Work required:
Reproduce the lines below from the line with "Click the white bun icon on 一键赠送" to the line with "tap(607, 457)", including both of those lines. Leave the pictures out.

Supplied data:
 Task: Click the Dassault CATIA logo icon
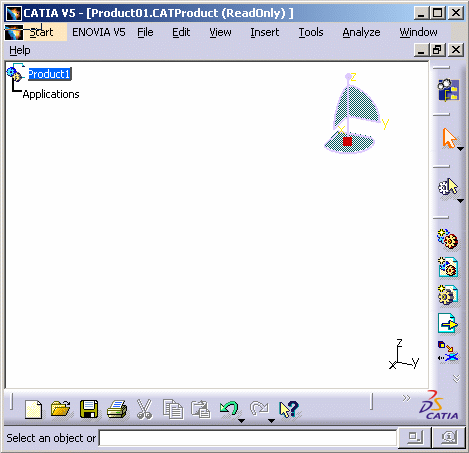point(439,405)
==
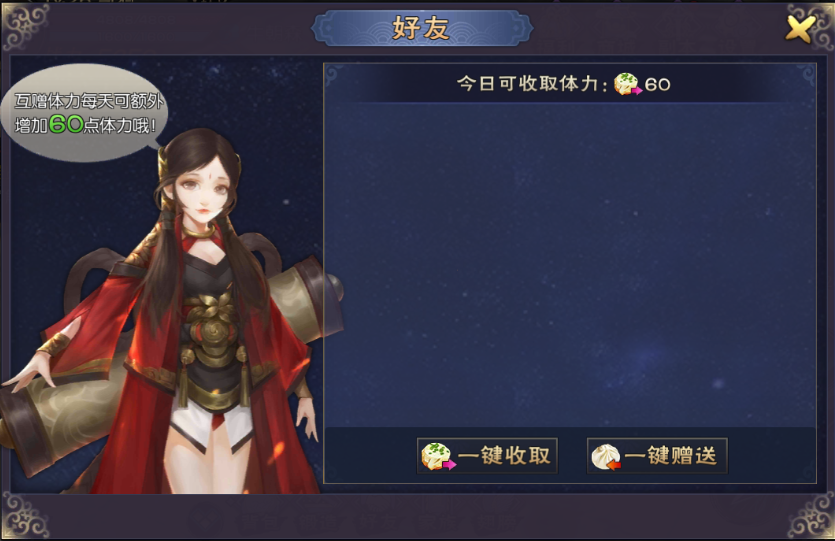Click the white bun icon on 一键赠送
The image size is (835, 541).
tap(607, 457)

Reply:
Click the white bun icon on 一键赠送
The image size is (835, 541).
tap(607, 457)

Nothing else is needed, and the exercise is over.